HES-SO P2 - SpikeOnChip
The project is developing a platform for efficient processing and storage of neuronal spike activities.
The last decade has witnessed a renewed interest for in vitro approaches in the fields of drug discovery and toxicity testing. One very promising approach is the use of engineered human neural tissue fabricated from iPS cells. To ensure the rapidity of the tests in neural tissues the traditional chemical, cytosolic and histologic read-outs have been replaced by an electrophysiological read-out, i.e. the recording of the electrical activity of neurons using smart Petri dishes that incorporate electrode arrays. A big challenge for recording such activity is the very large amount of data generated by the electrode arrays, resulting in cumbersome and long data analysis to be performed in order to get the final experimental results, and the reliability of the systems. Within this context, the aim of the SpikeOnChip project is to develop a platform for efficient processing and storage of neuronal spike activities. It will not only offer recording of observed electrodes (up to 64), but also an on-chip analysis that will allow to reduce the quantity of data by a factor of 20x, by selecting only the interesting portions.

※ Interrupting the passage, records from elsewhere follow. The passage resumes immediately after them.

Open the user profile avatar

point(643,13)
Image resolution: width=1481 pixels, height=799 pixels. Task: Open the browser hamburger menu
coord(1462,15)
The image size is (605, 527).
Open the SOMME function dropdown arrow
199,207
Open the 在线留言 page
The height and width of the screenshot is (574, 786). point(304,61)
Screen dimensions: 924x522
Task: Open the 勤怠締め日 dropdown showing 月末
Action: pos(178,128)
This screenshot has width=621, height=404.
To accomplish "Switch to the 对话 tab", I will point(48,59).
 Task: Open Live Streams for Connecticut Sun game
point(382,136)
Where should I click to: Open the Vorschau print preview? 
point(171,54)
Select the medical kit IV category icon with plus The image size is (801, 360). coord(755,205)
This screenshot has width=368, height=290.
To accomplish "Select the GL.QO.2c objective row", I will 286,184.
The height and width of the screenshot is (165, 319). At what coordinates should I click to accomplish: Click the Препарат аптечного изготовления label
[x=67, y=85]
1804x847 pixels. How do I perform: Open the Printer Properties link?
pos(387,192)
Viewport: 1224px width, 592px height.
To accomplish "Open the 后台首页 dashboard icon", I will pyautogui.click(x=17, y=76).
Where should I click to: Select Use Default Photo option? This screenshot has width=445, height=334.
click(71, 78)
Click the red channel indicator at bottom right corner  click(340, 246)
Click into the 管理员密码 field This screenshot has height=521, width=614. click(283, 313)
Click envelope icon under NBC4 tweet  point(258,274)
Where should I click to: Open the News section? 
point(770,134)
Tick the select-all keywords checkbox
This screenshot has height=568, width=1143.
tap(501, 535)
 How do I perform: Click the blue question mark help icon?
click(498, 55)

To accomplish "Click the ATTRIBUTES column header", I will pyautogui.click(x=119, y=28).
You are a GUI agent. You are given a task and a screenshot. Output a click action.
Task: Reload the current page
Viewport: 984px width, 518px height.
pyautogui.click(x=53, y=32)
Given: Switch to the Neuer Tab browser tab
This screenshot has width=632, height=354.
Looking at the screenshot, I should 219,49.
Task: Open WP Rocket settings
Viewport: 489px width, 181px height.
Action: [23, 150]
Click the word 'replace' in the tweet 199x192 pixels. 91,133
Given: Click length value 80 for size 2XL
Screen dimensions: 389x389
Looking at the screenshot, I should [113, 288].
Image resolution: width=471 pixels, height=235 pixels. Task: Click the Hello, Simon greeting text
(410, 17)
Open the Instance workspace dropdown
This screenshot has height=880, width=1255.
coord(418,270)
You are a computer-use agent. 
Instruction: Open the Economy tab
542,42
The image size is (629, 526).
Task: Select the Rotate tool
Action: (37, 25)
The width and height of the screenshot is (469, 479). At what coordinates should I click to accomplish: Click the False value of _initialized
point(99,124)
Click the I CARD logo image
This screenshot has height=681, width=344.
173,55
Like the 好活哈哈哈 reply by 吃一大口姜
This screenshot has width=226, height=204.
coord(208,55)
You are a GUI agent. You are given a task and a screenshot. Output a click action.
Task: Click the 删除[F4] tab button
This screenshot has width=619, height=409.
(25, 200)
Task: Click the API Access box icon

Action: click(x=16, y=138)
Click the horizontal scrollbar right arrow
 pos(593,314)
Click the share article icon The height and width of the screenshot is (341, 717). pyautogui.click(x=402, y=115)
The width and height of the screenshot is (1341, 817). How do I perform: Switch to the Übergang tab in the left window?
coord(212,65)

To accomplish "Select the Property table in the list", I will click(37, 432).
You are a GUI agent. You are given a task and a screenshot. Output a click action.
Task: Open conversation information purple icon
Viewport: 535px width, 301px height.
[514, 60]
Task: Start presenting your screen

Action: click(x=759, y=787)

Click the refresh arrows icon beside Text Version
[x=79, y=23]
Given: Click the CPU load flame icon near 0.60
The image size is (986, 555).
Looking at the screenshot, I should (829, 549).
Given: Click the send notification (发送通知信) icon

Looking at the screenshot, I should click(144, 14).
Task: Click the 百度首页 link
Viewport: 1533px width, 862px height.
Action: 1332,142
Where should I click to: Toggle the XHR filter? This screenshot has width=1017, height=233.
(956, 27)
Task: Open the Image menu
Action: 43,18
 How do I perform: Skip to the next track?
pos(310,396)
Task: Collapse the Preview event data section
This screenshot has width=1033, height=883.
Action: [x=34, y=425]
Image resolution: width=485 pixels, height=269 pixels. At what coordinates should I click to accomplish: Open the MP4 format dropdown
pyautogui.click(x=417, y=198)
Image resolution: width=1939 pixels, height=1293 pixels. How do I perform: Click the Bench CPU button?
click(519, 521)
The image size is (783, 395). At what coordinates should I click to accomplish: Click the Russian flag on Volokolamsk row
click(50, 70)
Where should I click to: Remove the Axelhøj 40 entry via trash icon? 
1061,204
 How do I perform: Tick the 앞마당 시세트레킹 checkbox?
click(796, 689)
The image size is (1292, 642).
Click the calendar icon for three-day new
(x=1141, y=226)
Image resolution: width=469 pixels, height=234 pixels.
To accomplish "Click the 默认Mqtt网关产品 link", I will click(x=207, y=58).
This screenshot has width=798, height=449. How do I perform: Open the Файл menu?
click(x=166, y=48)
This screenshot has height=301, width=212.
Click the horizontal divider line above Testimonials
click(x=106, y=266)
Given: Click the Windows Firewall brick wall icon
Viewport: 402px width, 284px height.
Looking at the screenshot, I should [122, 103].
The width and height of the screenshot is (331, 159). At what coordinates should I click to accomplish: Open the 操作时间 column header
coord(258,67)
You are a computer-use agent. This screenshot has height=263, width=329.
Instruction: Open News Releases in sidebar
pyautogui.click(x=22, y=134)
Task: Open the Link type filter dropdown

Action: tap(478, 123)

The platform will be based on a ZedBoard embedding a Zynq (FPGA + ARM processor in one die). This data reduction will allow to save memory, and as a result allow the system to run autonomously for a longer period of time. Connection will be supplied by a Wifi link in order to transfer data to a PC, however gaining autonomy will imply a more reliable system in the sense that if the connection is lost at some point, data can be stored for up to 3 hours without losing any important information. Data acquisition will be done by an Intan chip that translates raw voltages from the electrode array onto serial digital data that is sent to an FPGA. The processing performed on-chip will consist in signal filtering of the raw data, spike detection, noise rejection, and field potential frequency analysis.
Finally a software will also be developed so as to let a user control the embedded platform and to visualize the analysis results. This project will imply a validation stage, performed by biologists, to ensure the system not only works with respect to the specifications, but is also usable by end users.